_Exercise aim_
Write out every single entry exactly.

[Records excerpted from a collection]
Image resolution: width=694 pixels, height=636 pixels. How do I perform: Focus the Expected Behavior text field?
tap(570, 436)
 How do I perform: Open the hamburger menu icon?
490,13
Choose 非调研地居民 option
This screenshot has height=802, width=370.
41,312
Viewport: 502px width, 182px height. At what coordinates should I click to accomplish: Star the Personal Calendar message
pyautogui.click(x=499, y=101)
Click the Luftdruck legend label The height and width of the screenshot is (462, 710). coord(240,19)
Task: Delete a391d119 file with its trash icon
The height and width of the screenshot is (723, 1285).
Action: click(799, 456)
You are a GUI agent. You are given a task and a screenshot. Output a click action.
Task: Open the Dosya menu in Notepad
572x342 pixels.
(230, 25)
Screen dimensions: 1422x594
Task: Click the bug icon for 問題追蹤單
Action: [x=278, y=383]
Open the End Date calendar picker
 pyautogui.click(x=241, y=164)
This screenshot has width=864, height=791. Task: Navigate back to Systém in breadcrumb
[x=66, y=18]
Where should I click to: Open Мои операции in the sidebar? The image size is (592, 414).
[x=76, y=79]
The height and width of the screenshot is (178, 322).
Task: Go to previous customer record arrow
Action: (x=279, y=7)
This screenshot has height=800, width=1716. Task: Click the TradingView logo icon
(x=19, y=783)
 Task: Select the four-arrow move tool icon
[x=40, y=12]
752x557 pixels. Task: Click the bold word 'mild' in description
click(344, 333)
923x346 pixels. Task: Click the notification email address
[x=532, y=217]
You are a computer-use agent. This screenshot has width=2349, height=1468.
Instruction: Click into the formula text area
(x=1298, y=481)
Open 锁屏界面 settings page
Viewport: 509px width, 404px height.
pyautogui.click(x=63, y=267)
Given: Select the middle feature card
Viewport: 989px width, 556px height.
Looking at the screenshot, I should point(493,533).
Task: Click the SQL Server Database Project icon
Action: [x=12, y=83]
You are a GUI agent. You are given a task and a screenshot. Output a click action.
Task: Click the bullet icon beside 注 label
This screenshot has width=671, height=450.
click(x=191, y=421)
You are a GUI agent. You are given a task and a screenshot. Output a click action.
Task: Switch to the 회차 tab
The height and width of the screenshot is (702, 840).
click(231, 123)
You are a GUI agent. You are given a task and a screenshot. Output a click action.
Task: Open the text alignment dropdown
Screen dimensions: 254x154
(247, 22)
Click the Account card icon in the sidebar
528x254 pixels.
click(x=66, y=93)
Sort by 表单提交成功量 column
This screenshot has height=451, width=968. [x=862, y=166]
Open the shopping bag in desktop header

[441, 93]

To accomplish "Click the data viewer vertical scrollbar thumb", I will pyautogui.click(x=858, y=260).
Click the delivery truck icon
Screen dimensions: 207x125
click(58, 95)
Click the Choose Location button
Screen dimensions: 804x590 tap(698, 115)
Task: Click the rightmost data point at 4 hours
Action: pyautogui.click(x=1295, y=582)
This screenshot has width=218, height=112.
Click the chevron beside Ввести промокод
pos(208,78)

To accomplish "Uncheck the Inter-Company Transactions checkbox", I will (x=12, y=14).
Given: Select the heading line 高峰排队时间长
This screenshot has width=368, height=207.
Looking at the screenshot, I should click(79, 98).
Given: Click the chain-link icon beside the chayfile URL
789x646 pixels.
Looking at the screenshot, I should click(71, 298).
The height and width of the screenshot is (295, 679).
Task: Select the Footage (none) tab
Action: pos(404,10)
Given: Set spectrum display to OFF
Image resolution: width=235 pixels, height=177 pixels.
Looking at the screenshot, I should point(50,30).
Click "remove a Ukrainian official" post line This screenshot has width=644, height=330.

_Expected output_
Image resolution: width=694 pixels, height=636 pixels. How do I perform: Focus the Expected Behavior text field?
tap(570, 436)
 How do I perform: Open the hamburger menu icon?
490,13
Choose 非调研地居民 option
This screenshot has height=802, width=370.
41,312
Viewport: 502px width, 182px height. At what coordinates should I click to accomplish: Star the Personal Calendar message
pyautogui.click(x=499, y=101)
Click the Luftdruck legend label The height and width of the screenshot is (462, 710). coord(240,19)
Task: Delete a391d119 file with its trash icon
The height and width of the screenshot is (723, 1285).
Action: click(799, 456)
You are a GUI agent. You are given a task and a screenshot. Output a click action.
Task: Open the Dosya menu in Notepad
572x342 pixels.
(230, 25)
Screen dimensions: 1422x594
Task: Click the bug icon for 問題追蹤單
Action: [x=278, y=383]
Open the End Date calendar picker
 pyautogui.click(x=241, y=164)
This screenshot has width=864, height=791. Task: Navigate back to Systém in breadcrumb
[x=66, y=18]
Where should I click to: Open Мои операции in the sidebar? The image size is (592, 414).
[x=76, y=79]
The height and width of the screenshot is (178, 322).
Task: Go to previous customer record arrow
Action: (x=279, y=7)
This screenshot has height=800, width=1716. Task: Click the TradingView logo icon
(x=19, y=783)
 Task: Select the four-arrow move tool icon
[x=40, y=12]
752x557 pixels. Task: Click the bold word 'mild' in description
click(344, 333)
923x346 pixels. Task: Click the notification email address
[x=532, y=217]
You are a computer-use agent. This screenshot has width=2349, height=1468.
Instruction: Click into the formula text area
(x=1298, y=481)
Open 锁屏界面 settings page
Viewport: 509px width, 404px height.
pyautogui.click(x=63, y=267)
Given: Select the middle feature card
Viewport: 989px width, 556px height.
Looking at the screenshot, I should point(493,533).
Task: Click the SQL Server Database Project icon
Action: [x=12, y=83]
You are a GUI agent. You are given a task and a screenshot. Output a click action.
Task: Click the bullet icon beside 注 label
This screenshot has width=671, height=450.
click(x=191, y=421)
You are a GUI agent. You are given a task and a screenshot. Output a click action.
Task: Switch to the 회차 tab
The height and width of the screenshot is (702, 840).
click(231, 123)
You are a GUI agent. You are given a task and a screenshot. Output a click action.
Task: Open the text alignment dropdown
Screen dimensions: 254x154
(247, 22)
Click the Account card icon in the sidebar
528x254 pixels.
click(x=66, y=93)
Sort by 表单提交成功量 column
This screenshot has height=451, width=968. [x=862, y=166]
Open the shopping bag in desktop header

[441, 93]

To accomplish "Click the data viewer vertical scrollbar thumb", I will pyautogui.click(x=858, y=260).
Click the delivery truck icon
Screen dimensions: 207x125
click(58, 95)
Click the Choose Location button
Screen dimensions: 804x590 tap(698, 115)
Task: Click the rightmost data point at 4 hours
Action: pyautogui.click(x=1295, y=582)
This screenshot has width=218, height=112.
Click the chevron beside Ввести промокод
pos(208,78)

To accomplish "Uncheck the Inter-Company Transactions checkbox", I will (x=12, y=14).
Given: Select the heading line 高峰排队时间长
This screenshot has width=368, height=207.
Looking at the screenshot, I should click(79, 98).
Given: Click the chain-link icon beside the chayfile URL
789x646 pixels.
Looking at the screenshot, I should click(71, 298).
The height and width of the screenshot is (295, 679).
Task: Select the Footage (none) tab
Action: pos(404,10)
Given: Set spectrum display to OFF
Image resolution: width=235 pixels, height=177 pixels.
Looking at the screenshot, I should point(50,30).
Click "remove a Ukrainian official" post line This screenshot has width=644, height=330.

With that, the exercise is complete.